▶ **Prompt**: Return each line of the records below that contains the word "will".

Provided data Start Marker

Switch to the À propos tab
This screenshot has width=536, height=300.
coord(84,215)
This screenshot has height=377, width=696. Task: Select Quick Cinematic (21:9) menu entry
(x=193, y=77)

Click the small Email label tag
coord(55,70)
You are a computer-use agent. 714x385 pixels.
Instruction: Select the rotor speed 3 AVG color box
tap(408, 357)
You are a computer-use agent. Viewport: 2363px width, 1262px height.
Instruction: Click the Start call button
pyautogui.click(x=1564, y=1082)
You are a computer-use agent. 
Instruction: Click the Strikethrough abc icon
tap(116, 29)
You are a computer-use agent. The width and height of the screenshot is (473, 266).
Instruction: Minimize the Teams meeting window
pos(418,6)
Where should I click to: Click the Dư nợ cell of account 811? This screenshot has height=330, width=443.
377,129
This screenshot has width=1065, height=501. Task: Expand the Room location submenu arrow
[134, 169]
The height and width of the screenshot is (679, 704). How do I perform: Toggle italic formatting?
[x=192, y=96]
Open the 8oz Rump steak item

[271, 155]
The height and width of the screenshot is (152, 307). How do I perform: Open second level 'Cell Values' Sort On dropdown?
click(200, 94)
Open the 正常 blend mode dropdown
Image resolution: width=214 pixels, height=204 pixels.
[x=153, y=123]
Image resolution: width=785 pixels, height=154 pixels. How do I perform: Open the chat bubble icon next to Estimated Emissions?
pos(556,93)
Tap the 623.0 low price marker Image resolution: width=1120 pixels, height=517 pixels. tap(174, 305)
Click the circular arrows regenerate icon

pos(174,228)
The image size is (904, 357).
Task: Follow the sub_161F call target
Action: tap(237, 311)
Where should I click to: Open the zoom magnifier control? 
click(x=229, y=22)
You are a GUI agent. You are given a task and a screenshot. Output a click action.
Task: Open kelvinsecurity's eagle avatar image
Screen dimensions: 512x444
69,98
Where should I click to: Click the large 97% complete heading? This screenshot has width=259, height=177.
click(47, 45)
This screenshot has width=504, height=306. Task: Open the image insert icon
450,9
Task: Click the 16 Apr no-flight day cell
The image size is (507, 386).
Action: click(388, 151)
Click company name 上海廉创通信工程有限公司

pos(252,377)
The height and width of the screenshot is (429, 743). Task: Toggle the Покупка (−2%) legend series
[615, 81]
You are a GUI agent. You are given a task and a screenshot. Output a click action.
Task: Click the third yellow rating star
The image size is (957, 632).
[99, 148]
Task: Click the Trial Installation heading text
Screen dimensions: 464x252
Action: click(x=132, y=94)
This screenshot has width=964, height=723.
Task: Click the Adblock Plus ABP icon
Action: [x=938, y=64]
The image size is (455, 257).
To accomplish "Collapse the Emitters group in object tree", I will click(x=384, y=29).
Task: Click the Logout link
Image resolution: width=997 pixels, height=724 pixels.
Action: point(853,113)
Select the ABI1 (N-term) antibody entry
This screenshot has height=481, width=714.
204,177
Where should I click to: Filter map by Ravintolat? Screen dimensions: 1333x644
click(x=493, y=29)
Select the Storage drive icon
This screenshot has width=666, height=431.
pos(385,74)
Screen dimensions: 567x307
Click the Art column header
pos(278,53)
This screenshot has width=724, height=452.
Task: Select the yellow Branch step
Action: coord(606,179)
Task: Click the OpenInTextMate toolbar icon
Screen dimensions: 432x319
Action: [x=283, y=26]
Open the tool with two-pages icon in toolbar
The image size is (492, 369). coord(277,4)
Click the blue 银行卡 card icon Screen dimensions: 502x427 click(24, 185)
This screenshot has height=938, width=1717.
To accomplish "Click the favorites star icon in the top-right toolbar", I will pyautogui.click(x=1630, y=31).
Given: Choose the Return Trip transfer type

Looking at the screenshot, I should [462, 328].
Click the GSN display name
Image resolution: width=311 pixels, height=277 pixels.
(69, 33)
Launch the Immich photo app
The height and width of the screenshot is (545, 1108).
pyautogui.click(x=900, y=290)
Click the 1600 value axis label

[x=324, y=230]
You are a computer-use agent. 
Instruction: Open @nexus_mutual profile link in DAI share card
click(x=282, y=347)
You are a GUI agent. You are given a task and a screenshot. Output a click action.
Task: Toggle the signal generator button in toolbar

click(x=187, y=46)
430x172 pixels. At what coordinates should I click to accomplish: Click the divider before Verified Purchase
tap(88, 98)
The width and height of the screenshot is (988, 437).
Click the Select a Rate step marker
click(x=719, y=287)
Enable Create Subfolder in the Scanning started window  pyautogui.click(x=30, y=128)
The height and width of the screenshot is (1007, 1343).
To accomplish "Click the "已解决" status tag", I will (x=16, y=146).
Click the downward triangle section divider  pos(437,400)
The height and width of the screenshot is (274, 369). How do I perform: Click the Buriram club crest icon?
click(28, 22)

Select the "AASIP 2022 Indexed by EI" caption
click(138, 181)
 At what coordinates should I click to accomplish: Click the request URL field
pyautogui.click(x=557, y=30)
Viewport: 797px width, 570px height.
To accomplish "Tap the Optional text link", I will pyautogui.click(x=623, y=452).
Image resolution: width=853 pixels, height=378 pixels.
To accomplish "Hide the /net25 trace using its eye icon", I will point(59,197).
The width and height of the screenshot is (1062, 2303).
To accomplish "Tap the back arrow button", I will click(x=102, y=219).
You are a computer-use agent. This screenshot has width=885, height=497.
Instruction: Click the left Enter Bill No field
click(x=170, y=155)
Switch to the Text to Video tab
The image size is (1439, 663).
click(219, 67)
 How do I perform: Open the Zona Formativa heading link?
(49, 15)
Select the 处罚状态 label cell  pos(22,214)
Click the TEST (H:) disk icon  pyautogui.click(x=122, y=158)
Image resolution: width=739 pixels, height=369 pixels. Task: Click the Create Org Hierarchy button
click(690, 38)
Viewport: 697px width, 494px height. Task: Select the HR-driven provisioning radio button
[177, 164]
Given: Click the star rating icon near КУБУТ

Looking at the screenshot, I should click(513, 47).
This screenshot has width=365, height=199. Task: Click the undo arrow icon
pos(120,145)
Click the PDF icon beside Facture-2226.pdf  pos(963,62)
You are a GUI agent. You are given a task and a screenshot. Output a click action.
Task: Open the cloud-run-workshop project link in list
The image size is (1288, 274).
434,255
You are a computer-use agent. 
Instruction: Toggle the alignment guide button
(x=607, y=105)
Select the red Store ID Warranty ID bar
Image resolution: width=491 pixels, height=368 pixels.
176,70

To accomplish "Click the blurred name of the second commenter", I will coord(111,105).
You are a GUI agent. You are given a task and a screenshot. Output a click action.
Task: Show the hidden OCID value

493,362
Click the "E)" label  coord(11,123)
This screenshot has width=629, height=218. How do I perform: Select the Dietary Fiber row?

Provided data End Marker

▶ **Exercise result**:
To accomplish "Collapse the Emitters group in object tree", I will click(x=384, y=29).
To accomplish "Click the favorites star icon in the top-right toolbar", I will pyautogui.click(x=1630, y=31).
To accomplish "Click the "已解决" status tag", I will (x=16, y=146).
To accomplish "Tap the Optional text link", I will pyautogui.click(x=623, y=452).
To accomplish "Hide the /net25 trace using its eye icon", I will point(59,197).
To accomplish "Tap the back arrow button", I will click(x=102, y=219).
To accomplish "Click the blurred name of the second commenter", I will coord(111,105).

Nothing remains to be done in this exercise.